TO DO
For each line below, return an exact copy.

DATA FOR THIS TASK
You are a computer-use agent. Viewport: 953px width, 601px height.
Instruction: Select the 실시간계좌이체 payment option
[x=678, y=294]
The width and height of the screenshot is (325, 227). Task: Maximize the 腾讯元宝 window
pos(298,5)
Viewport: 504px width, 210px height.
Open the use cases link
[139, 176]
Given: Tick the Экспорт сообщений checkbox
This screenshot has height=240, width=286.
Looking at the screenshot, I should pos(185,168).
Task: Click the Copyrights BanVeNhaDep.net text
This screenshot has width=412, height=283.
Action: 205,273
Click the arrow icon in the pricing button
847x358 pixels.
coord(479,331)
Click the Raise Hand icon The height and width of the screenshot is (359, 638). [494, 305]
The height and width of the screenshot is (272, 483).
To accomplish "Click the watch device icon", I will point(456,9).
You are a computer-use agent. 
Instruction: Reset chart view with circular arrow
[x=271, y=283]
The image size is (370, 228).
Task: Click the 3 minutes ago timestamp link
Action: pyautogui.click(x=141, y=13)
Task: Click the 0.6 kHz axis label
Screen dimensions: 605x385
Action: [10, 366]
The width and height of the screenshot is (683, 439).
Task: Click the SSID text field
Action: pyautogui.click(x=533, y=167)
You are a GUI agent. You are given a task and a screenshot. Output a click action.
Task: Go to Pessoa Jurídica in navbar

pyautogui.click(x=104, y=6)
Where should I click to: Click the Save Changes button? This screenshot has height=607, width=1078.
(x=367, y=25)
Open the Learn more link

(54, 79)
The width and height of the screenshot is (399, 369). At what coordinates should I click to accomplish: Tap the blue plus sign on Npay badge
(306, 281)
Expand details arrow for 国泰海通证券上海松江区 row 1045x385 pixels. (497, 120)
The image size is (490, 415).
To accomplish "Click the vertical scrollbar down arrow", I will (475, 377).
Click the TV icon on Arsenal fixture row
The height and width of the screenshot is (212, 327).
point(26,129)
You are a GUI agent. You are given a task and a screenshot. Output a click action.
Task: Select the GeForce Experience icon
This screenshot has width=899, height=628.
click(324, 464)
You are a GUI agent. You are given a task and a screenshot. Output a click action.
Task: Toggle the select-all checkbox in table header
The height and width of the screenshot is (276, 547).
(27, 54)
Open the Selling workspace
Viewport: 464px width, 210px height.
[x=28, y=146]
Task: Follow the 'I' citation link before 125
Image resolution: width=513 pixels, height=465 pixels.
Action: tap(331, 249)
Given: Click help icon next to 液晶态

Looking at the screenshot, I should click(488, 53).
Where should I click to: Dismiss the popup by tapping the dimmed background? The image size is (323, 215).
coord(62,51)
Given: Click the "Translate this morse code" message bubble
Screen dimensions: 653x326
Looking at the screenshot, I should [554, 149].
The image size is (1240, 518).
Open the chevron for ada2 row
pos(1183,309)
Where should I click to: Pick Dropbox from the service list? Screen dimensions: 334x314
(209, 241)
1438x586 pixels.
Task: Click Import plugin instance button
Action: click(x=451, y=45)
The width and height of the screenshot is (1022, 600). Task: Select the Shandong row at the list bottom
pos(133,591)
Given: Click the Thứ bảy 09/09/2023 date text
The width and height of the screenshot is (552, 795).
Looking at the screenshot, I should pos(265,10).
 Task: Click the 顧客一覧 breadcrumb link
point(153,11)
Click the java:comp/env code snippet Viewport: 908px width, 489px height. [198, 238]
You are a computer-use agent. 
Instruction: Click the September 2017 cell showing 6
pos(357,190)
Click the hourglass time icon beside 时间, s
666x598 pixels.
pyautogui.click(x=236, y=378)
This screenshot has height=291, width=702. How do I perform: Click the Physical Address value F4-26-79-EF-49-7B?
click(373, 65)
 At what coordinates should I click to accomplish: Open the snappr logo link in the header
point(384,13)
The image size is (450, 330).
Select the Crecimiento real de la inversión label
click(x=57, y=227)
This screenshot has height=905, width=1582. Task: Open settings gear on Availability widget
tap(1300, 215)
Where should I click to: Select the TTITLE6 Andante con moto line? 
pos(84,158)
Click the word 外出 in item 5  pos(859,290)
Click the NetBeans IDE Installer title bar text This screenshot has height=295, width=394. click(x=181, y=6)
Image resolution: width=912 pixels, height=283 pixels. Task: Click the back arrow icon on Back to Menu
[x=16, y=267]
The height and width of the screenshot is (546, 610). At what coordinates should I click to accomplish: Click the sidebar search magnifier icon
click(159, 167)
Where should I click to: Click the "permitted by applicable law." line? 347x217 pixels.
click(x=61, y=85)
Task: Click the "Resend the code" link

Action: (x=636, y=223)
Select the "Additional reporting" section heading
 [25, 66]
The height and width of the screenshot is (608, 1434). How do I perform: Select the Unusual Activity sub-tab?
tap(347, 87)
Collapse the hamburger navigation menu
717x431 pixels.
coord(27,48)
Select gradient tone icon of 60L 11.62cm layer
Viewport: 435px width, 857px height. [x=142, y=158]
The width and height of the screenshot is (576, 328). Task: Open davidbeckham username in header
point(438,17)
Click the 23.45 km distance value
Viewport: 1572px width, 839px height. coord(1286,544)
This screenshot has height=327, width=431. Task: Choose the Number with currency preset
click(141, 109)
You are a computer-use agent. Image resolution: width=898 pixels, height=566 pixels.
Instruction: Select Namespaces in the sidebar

WRITTEN RESPONSE
You are a computer-use agent. Viewport: 953px width, 601px height.
Instruction: Select the 실시간계좌이체 payment option
[x=678, y=294]
The width and height of the screenshot is (325, 227). Task: Maximize the 腾讯元宝 window
pos(298,5)
Viewport: 504px width, 210px height.
Open the use cases link
[139, 176]
Given: Tick the Экспорт сообщений checkbox
This screenshot has height=240, width=286.
Looking at the screenshot, I should pos(185,168).
Task: Click the Copyrights BanVeNhaDep.net text
This screenshot has width=412, height=283.
Action: 205,273
Click the arrow icon in the pricing button
847x358 pixels.
coord(479,331)
Click the Raise Hand icon The height and width of the screenshot is (359, 638). [494, 305]
The height and width of the screenshot is (272, 483).
To accomplish "Click the watch device icon", I will point(456,9).
You are a computer-use agent. 
Instruction: Reset chart view with circular arrow
[x=271, y=283]
The image size is (370, 228).
Task: Click the 3 minutes ago timestamp link
Action: pyautogui.click(x=141, y=13)
Task: Click the 0.6 kHz axis label
Screen dimensions: 605x385
Action: [10, 366]
The width and height of the screenshot is (683, 439).
Task: Click the SSID text field
Action: pyautogui.click(x=533, y=167)
You are a GUI agent. You are given a task and a screenshot. Output a click action.
Task: Go to Pessoa Jurídica in navbar

pyautogui.click(x=104, y=6)
Where should I click to: Click the Save Changes button? This screenshot has height=607, width=1078.
(x=367, y=25)
Open the Learn more link

(54, 79)
The width and height of the screenshot is (399, 369). At what coordinates should I click to accomplish: Tap the blue plus sign on Npay badge
(306, 281)
Expand details arrow for 国泰海通证券上海松江区 row 1045x385 pixels. (497, 120)
The image size is (490, 415).
To accomplish "Click the vertical scrollbar down arrow", I will (475, 377).
Click the TV icon on Arsenal fixture row
The height and width of the screenshot is (212, 327).
point(26,129)
You are a GUI agent. You are given a task and a screenshot. Output a click action.
Task: Select the GeForce Experience icon
This screenshot has width=899, height=628.
click(324, 464)
You are a GUI agent. You are given a task and a screenshot. Output a click action.
Task: Toggle the select-all checkbox in table header
The height and width of the screenshot is (276, 547).
(27, 54)
Open the Selling workspace
Viewport: 464px width, 210px height.
[x=28, y=146]
Task: Follow the 'I' citation link before 125
Image resolution: width=513 pixels, height=465 pixels.
Action: tap(331, 249)
Given: Click help icon next to 液晶态

Looking at the screenshot, I should click(488, 53).
Where should I click to: Dismiss the popup by tapping the dimmed background? The image size is (323, 215).
coord(62,51)
Given: Click the "Translate this morse code" message bubble
Screen dimensions: 653x326
Looking at the screenshot, I should [554, 149].
The image size is (1240, 518).
Open the chevron for ada2 row
pos(1183,309)
Where should I click to: Pick Dropbox from the service list? Screen dimensions: 334x314
(209, 241)
1438x586 pixels.
Task: Click Import plugin instance button
Action: click(x=451, y=45)
The width and height of the screenshot is (1022, 600). Task: Select the Shandong row at the list bottom
pos(133,591)
Given: Click the Thứ bảy 09/09/2023 date text
The width and height of the screenshot is (552, 795).
Looking at the screenshot, I should pos(265,10).
 Task: Click the 顧客一覧 breadcrumb link
point(153,11)
Click the java:comp/env code snippet Viewport: 908px width, 489px height. [198, 238]
You are a computer-use agent. 
Instruction: Click the September 2017 cell showing 6
pos(357,190)
Click the hourglass time icon beside 时间, s
666x598 pixels.
pyautogui.click(x=236, y=378)
This screenshot has height=291, width=702. How do I perform: Click the Physical Address value F4-26-79-EF-49-7B?
click(373, 65)
 At what coordinates should I click to accomplish: Open the snappr logo link in the header
point(384,13)
The image size is (450, 330).
Select the Crecimiento real de la inversión label
click(x=57, y=227)
This screenshot has height=905, width=1582. Task: Open settings gear on Availability widget
tap(1300, 215)
Where should I click to: Select the TTITLE6 Andante con moto line? 
pos(84,158)
Click the word 外出 in item 5  pos(859,290)
Click the NetBeans IDE Installer title bar text This screenshot has height=295, width=394. click(x=181, y=6)
Image resolution: width=912 pixels, height=283 pixels. Task: Click the back arrow icon on Back to Menu
[x=16, y=267]
The height and width of the screenshot is (546, 610). At what coordinates should I click to accomplish: Click the sidebar search magnifier icon
click(159, 167)
Where should I click to: Click the "permitted by applicable law." line? 347x217 pixels.
click(x=61, y=85)
Task: Click the "Resend the code" link

Action: (x=636, y=223)
Select the "Additional reporting" section heading
 [25, 66]
The height and width of the screenshot is (608, 1434). How do I perform: Select the Unusual Activity sub-tab?
tap(347, 87)
Collapse the hamburger navigation menu
717x431 pixels.
coord(27,48)
Select gradient tone icon of 60L 11.62cm layer
Viewport: 435px width, 857px height. [x=142, y=158]
The width and height of the screenshot is (576, 328). Task: Open davidbeckham username in header
point(438,17)
Click the 23.45 km distance value
Viewport: 1572px width, 839px height. coord(1286,544)
This screenshot has height=327, width=431. Task: Choose the Number with currency preset
click(141, 109)
You are a computer-use agent. Image resolution: width=898 pixels, height=566 pixels.
Instruction: Select Namespaces in the sidebar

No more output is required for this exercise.